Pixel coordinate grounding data
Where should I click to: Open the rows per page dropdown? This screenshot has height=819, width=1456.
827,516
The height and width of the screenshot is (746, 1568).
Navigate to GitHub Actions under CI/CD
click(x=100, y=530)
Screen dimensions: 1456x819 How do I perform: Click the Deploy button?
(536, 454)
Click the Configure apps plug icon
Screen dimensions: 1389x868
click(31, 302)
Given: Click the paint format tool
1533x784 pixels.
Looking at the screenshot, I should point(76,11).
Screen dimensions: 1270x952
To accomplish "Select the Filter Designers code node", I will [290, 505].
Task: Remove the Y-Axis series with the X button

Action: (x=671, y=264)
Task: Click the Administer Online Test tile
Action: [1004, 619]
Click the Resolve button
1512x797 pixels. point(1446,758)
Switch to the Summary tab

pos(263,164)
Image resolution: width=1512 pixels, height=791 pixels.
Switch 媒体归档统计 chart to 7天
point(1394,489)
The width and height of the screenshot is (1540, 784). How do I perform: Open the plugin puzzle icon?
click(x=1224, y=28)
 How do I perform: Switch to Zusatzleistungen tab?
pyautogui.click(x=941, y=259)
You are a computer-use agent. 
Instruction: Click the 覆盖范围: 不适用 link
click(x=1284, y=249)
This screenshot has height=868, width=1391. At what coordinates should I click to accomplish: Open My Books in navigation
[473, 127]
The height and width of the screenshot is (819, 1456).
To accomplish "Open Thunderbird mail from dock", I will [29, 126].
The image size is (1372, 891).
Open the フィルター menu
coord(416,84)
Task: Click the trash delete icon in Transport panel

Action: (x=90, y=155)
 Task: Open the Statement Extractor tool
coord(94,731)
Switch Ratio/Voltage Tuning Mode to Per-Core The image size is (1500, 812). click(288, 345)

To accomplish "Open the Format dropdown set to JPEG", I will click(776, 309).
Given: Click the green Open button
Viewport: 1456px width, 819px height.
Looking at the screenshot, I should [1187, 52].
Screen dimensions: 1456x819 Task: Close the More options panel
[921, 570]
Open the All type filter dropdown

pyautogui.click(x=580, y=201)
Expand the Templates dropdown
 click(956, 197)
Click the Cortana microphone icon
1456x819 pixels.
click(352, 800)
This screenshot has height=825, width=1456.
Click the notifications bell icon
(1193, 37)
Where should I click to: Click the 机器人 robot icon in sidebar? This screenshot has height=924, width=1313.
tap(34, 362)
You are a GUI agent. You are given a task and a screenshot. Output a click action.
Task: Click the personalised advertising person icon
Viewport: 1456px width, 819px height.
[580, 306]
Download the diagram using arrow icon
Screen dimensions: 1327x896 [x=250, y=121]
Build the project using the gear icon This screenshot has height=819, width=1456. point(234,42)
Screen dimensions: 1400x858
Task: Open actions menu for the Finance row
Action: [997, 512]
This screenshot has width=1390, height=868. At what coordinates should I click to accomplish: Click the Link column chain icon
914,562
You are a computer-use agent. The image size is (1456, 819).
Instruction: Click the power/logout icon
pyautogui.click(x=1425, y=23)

— Task directions —
Each line of the entries above that contains "agent" must be copied into the answer.

— Task response —
You are a computer-use agent. 
You are a GUI agent. You are given a task and a screenshot. Output a click action.
You are a computer-use agent. The image size is (1456, 819).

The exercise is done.